Ora che il libro è uscito ti aspetta un anno in tour, vero?
Sì è vero. Soltanto l'anno scorso abbiamo trascorso due settimane in Cina. Siamo stati in Cile, ad Amsterdam, in Inghilterra, Spagna e in circa 14 località qui negli Stati Uniti. Ho insegnato per due mesi nel Tennessee. E tutto questo è successo prima della pubblicazione del libro.
Il volume è uscito qui negli USA il 3 Febbraio. Nelle settimane successive uscirà in altre sei lingue, e alcune di queste edizioni verranno pubblicate lo stesso giorno. E stiamo facendo un tour in 14 città in 16 giorni qui negli Stati Uniti per poi volare in Europa per eventi in Inghilterra, Germania, Italia, Francia, Spagna e poi in Olanda. Ci sono diverse università che mi hanno invitato per tenere delle conferenze. Per cui mi aspetto che il 2015 sarò molto intenso. 

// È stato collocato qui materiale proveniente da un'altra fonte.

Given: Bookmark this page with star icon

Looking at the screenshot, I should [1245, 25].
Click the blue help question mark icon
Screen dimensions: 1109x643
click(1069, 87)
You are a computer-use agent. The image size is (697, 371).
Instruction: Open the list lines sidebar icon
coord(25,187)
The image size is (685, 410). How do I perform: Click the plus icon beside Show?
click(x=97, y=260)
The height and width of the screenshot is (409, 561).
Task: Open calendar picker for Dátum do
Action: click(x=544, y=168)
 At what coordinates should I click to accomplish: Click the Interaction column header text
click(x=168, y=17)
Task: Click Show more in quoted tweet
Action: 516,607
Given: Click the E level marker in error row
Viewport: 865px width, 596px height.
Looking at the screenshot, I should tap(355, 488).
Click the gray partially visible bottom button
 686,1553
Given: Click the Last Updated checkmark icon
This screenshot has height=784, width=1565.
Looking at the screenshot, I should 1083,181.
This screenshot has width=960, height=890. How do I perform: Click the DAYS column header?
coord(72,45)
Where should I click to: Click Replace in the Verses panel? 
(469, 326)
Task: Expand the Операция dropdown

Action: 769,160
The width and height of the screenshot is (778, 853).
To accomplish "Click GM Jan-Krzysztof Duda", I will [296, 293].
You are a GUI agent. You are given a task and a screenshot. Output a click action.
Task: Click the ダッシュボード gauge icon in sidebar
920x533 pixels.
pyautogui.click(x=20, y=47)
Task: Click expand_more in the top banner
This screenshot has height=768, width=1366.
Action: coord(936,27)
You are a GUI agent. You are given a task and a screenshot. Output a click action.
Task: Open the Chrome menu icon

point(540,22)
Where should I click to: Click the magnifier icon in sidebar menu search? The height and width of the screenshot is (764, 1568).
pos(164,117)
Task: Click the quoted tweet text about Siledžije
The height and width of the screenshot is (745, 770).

Questo libro è concluso, hai già dei piani per il prossimo?
Il mio prossimo libro, che uscirà ancora per First Second, sarà incentrato sulla comunicazione visiva. Sono molto interessato al modo in cui le immagini comunicano, a come trasmettano informazioni. Mi piacerebbe realizzare finalmente un libro che cercasse di distillare i principi comuni della comunicazione visiva nelle differenti discipline.
Non vedo l’ora di iniziare questo libro ma prima mi devo allontanare da quest’ultimo. È ancora attaccato a me. C’è ancora un po’ di tensione perché voglio essere sicuro di promuovere attivamente il mio ultimo libro. Ma allo stesso tempo sono ansioso di iniziare a lavorare al prossimo.